**Page:**
..........

# Segmenting and Clustering Neighborhoods in Irving
***

## Introduction/Business Problem

The City of Irving Texas, located in the DFW area between DFW Airport and Dallas, is a city surrounded by major highways and is an interface to neighboring areas. 
Understanding the area well I would like to draw conclusions from segmenting and clustering neighborhood data obtained from foursquare. 
The conclusions will be the best locations to put particular stores. 

Additionally, I would speculate that more high end stores would be in the North areas of Irving and fast foods would be more common in the central and south. 

## Data

The data would be modeled similarly to the New York City and Toronto problems. However, Irving, and all of Texas, do not have Boroughs so we will only need neighborhood names. 
After initial looking Wikipedia does not have a list so I found a list on a different site `http://www.city-data.com/nbmaps/neigh-Irving-Texas.html#N5`. In the next sections I will scrub the data.

The pipeline following getting neighborhood names would be to use `geocoder` to get the Latitude and Longitudes respectively.

## Implementation

A list of Neighborhoods in Irving is not available nicely on the internet so we will have to scrub it

In [6]:
import imp
import numpy as np # library to handle data in a vectorized manner
import pandas as pd
import re
from pandas.io.json import json_normalize # tranform JSON file into a pandas dataframe
import requests
import json
# Matplotlib and associated plotting modules
import matplotlib.cm as cm
import matplotlib.colors as colors

# import k-means from clustering stage
from sklearn.cluster import KMeans

# !conda install -c conda-forge geocoder
try:
    imp.find_module('geocoder')

..........

**Tasks to perform:**
1. Using the Irving neighborhoods page, decide whether each of the following statements agrees with it: (a) the list of neighborhood names came from Wikipedia; (b) `geocoder` is used to get the latitude and longitude; (c) the Irving data needs borough names as well as neighborhood names. For each statement, answer yes or no and quote the deciding words from the page.
2. Return the part of the Irving neighborhoods page that opens with the words containing "The conclusions will" and closes with "and Longitudes respectively.", copied exactly.

..........

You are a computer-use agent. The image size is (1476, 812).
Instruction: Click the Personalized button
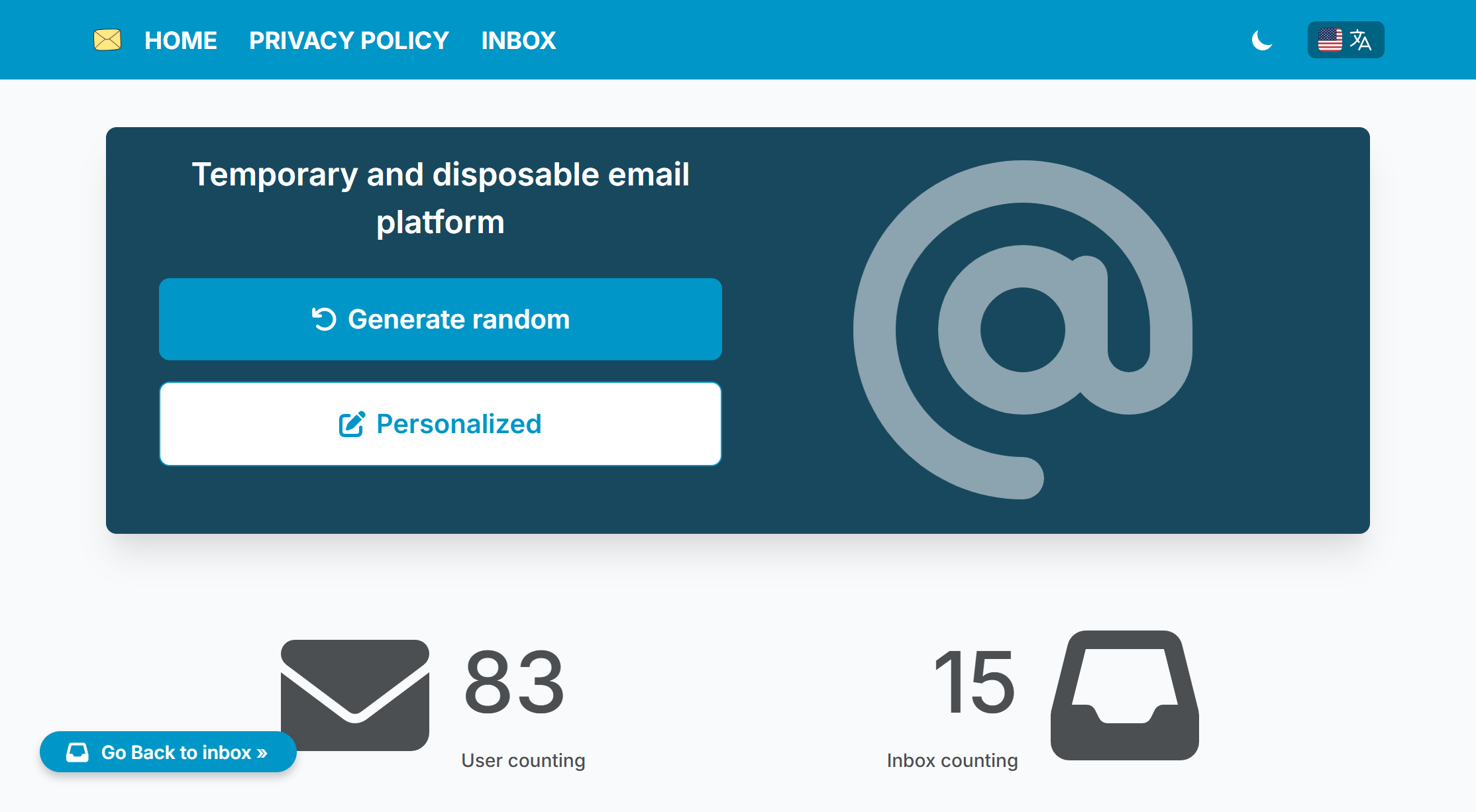pos(441,424)
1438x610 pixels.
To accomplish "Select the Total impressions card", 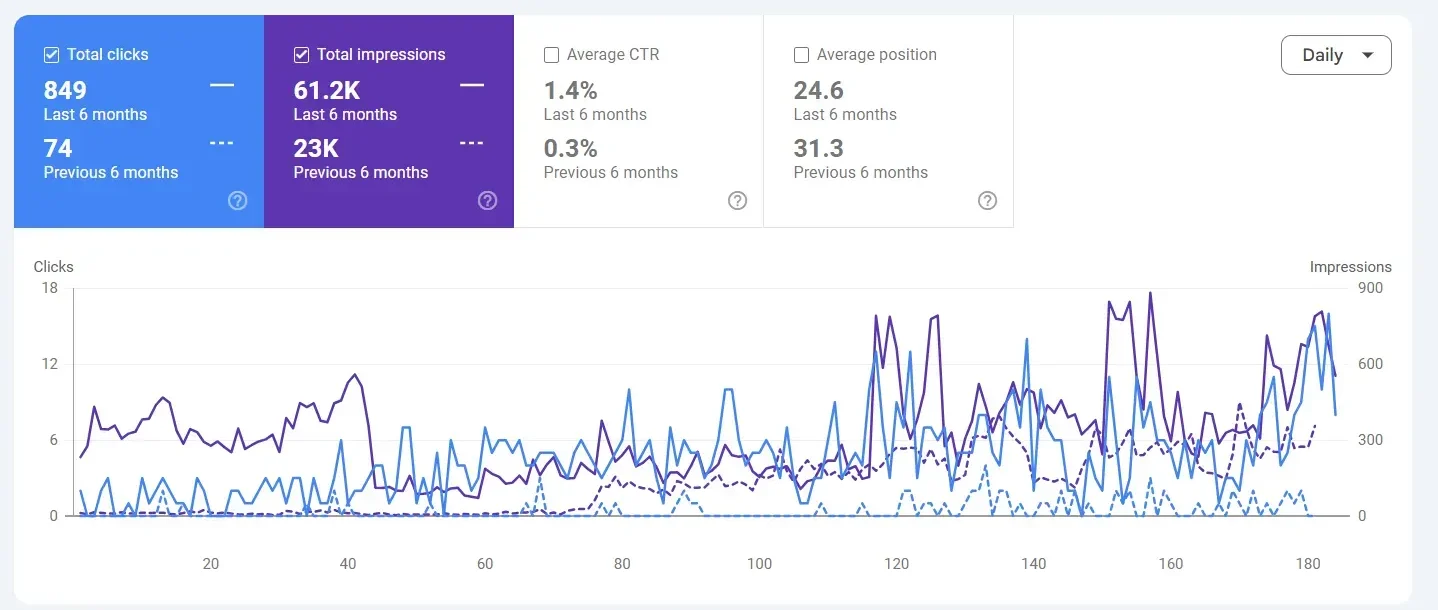I will click(x=388, y=120).
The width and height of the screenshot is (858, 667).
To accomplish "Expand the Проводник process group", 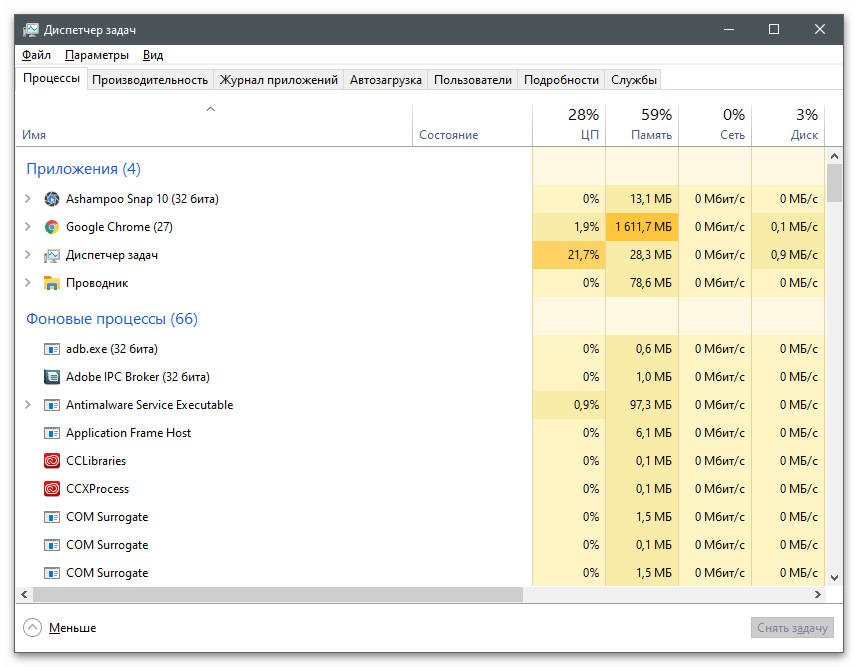I will 28,283.
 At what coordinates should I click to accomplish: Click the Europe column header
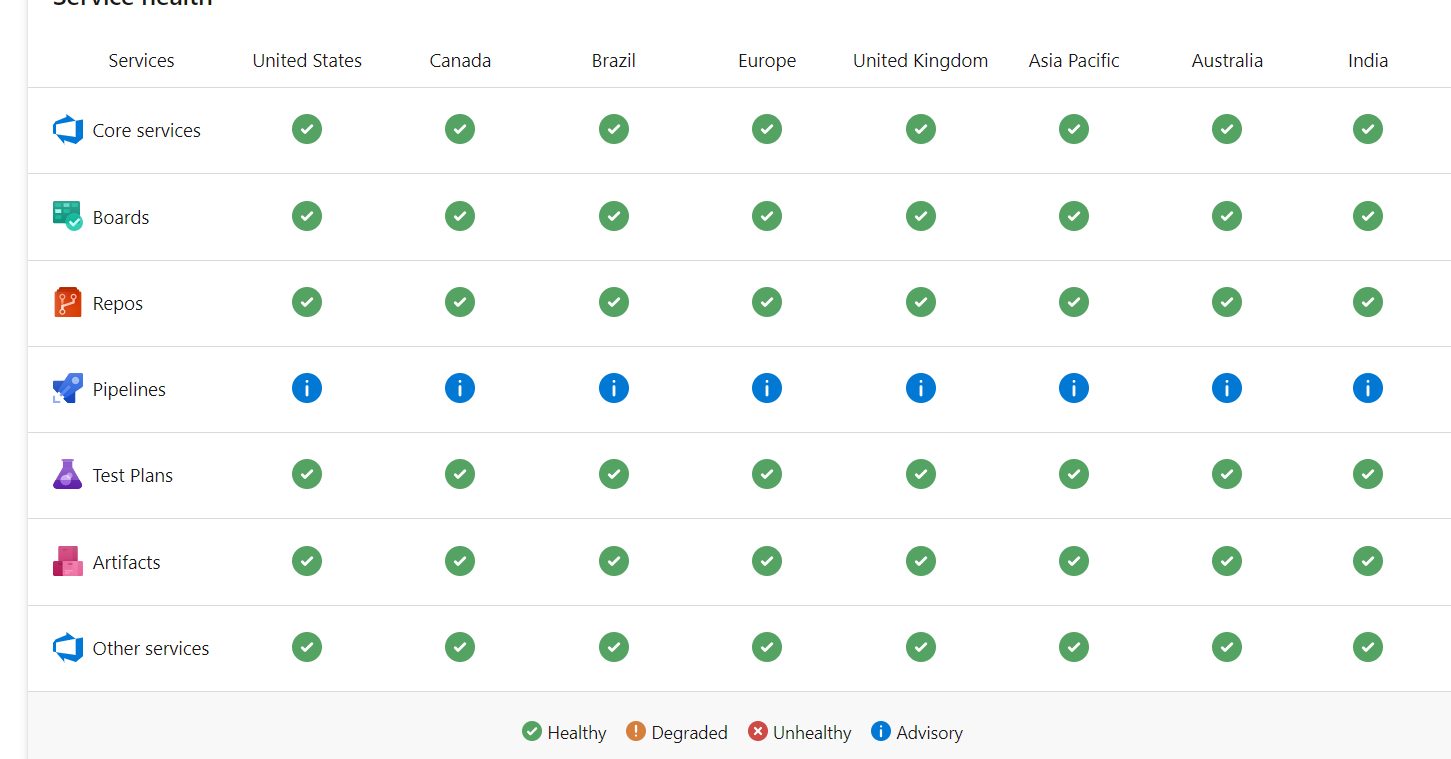click(767, 60)
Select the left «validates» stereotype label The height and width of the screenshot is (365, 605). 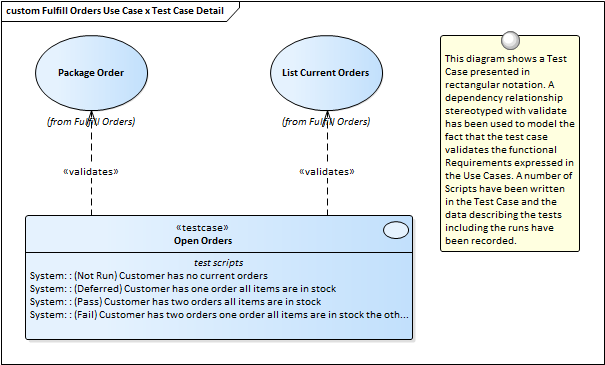pyautogui.click(x=91, y=172)
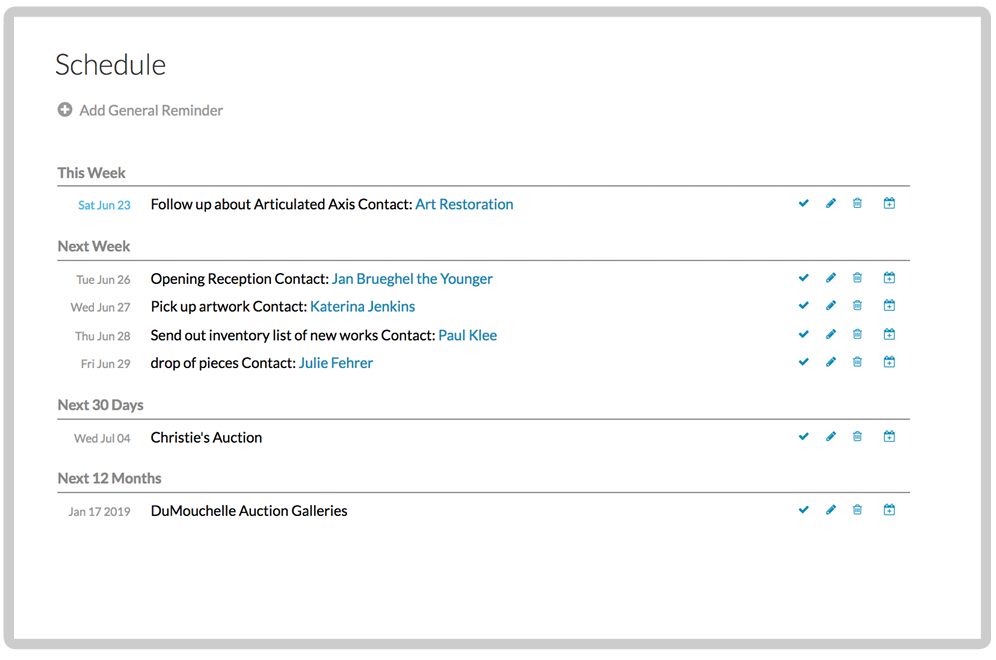Click Add General Reminder
Screen dimensions: 996x660
point(150,110)
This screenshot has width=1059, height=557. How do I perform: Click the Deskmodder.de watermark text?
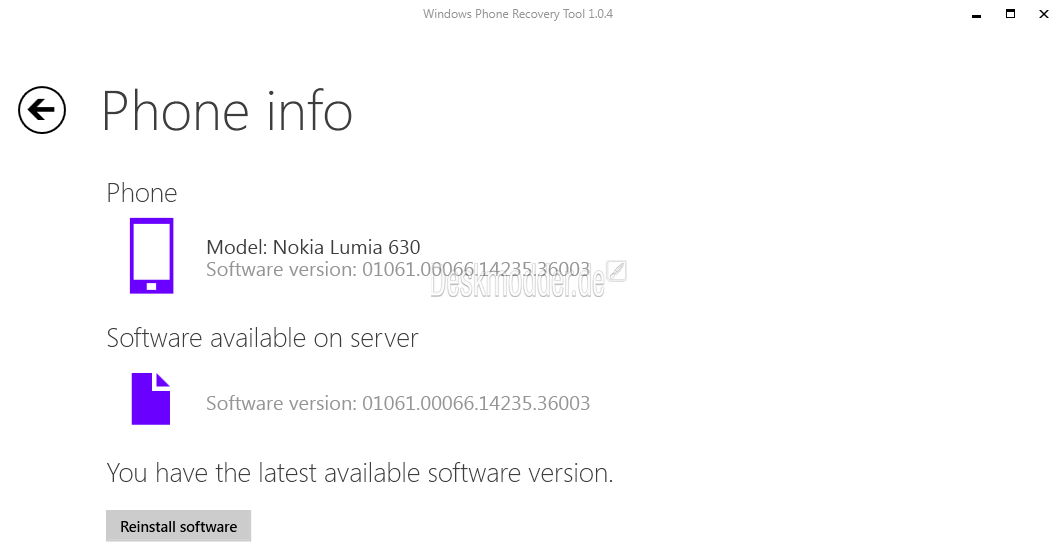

..........

**Task-by-task answers:**
1.
(a) No: "After initial looking Wikipedia does not have a list so I found a list on a different site"
(b) Yes: "use `geocoder` to get the Latitude and Longitudes respectively"
(c) No: "Irving, and all of Texas, do not have Boroughs so we will only need neighborhood names."

2.
The conclusions will be the best locations to put particular stores. 

Additionally, I would speculate that more high end stores would be in the North areas of Irving and fast foods would be more common in the central and south. 

## Data

The data would be modeled similarly to the New York City and Toronto problems. However, Irving, and all of Texas, do not have Boroughs so we will only need neighborhood names. 
After initial looking Wikipedia does not have a list so I found a list on a different site `http://www.city-data.com/nbmaps/neigh-Irving-Texas.html#N5`. In the next sections I will scrub the data.

The pipeline following getting neighborhood names would be to use `geocoder` to get the Latitude and Longitudes respectively.